During thyroid surgery, some parathyroid glands fail to maintain their function, therefore, they are unavoidably detached from the patient. For the purpose of re-preservation of the function, they are minced into small segments and transplanted into the fat or muscle layer. Yet, this method of auto-grafting the parathyroid glands is frequently unsuccessful due to its poor interaction and engraftment with the native tissue, eventually leading to the dysfunction of the parathyroid hormone (PTH) secretion. In this study, we suggest a methodology to restore parathyroid activity through the introduction of the 'tissue printing' concept.
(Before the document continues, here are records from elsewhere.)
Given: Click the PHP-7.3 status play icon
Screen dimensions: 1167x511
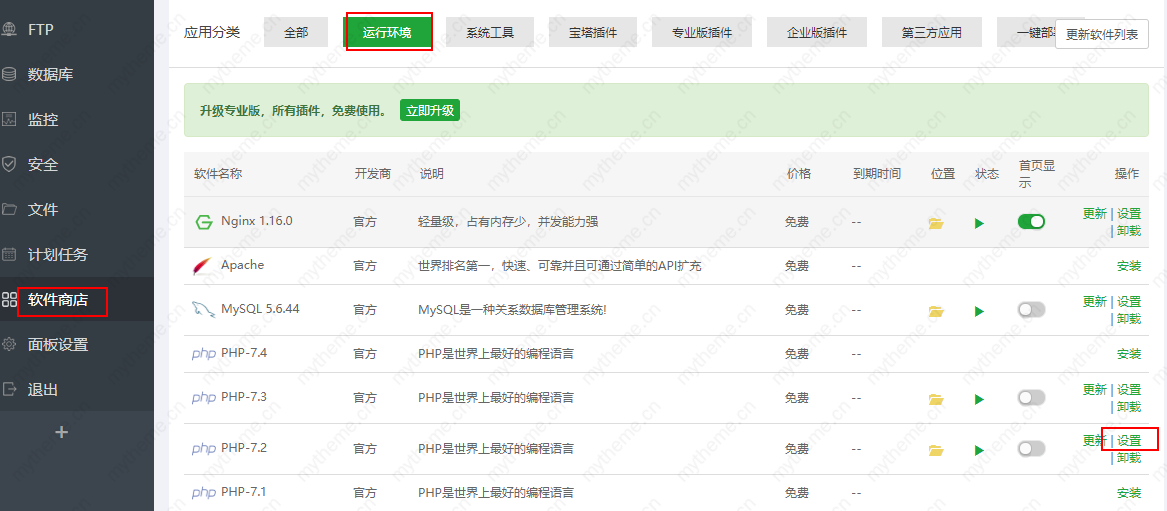Looking at the screenshot, I should click(x=979, y=399).
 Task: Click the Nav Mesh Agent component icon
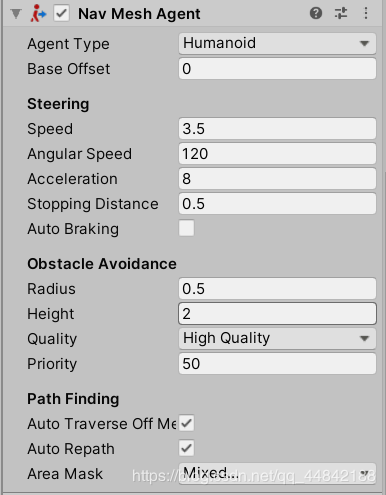tap(38, 14)
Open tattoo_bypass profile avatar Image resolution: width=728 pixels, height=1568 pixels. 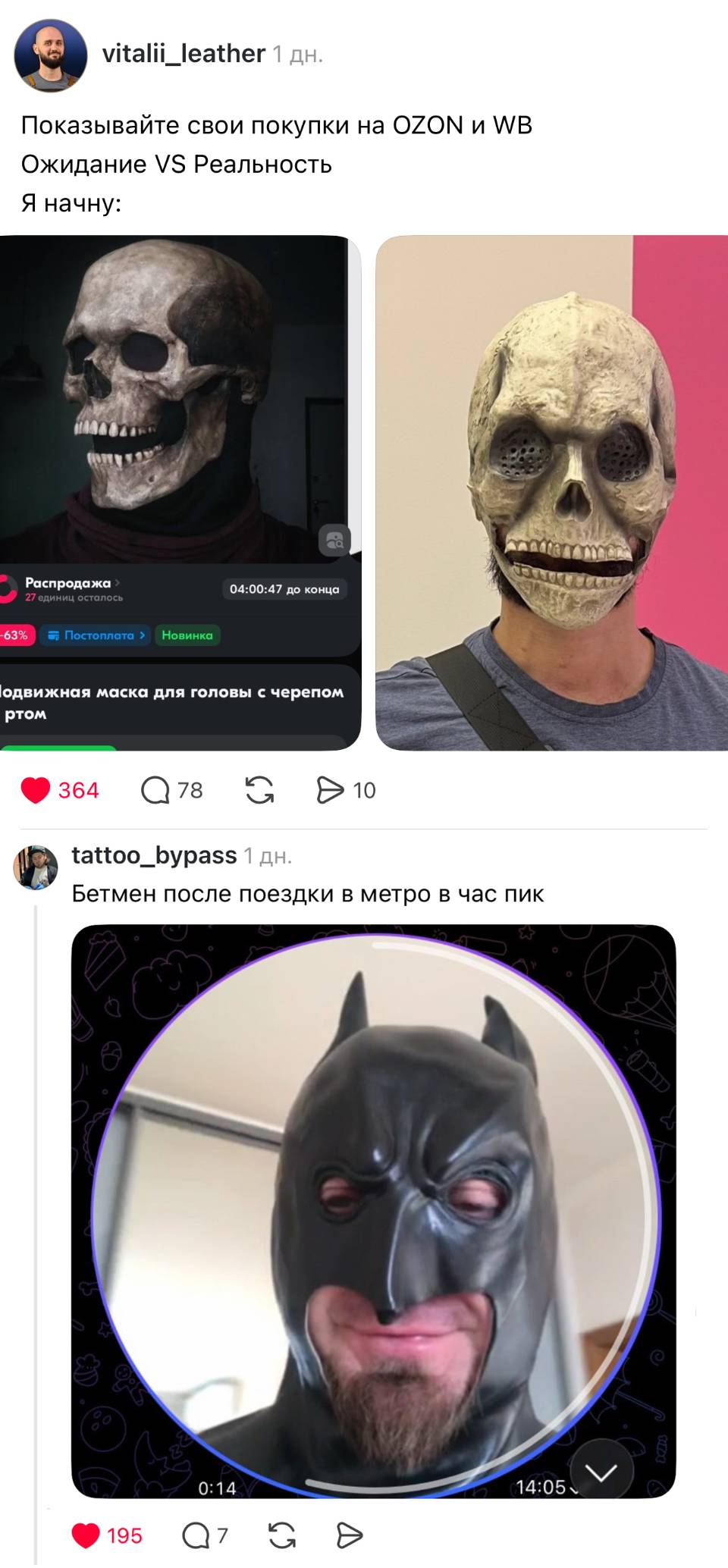(36, 867)
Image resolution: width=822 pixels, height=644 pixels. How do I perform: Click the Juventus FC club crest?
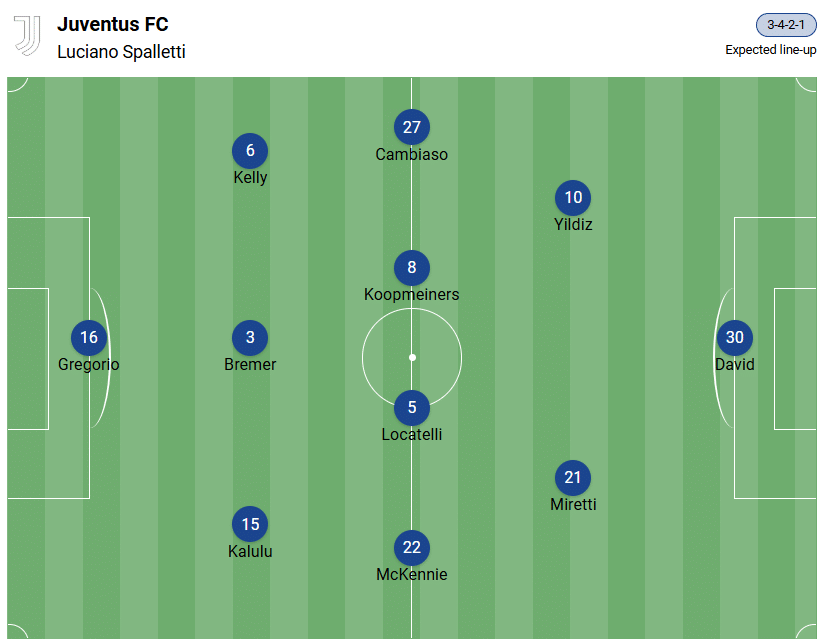click(27, 36)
Parathyroid glands of patients with secondary hyperparathyroidism were minced into the fragments smaller than 0.5 x 0.5 mm, which is in common with the traditional surgical method. These parathyroid tissues (PTs) were uniformly mixed with the adipose-derived decellularized extracellular matrix (adECM) bioink that protects the PTs from hostile in vivo environments and promote initial engraftment. PTs-encapsulated adECM bioink (PTs-adECM) was then printed onto the pre-designed polycaprolactone (PCL) mesh to produce patch-type PTs construct, which functions as a mechanical support to further enhance long-term in vivo stability. The engineered patch was transplanted subcutaneously into rats and harvested after 4 weeks. In vivo results showed that the engineered patches were well engrafted and stabilized in their original position for 4 weeks as compared with PTs only. Immunohistochemistry results further revealed that the concentration of PTH was approximately 2.5-fold greater in rats engrafted in the patch. Taken together, we envision that the novel concept 'tissue printing' over cell printing could provide a closer step towards clinical applications of 3D bioprinting to solve the unmet need for parathyroid surgery method.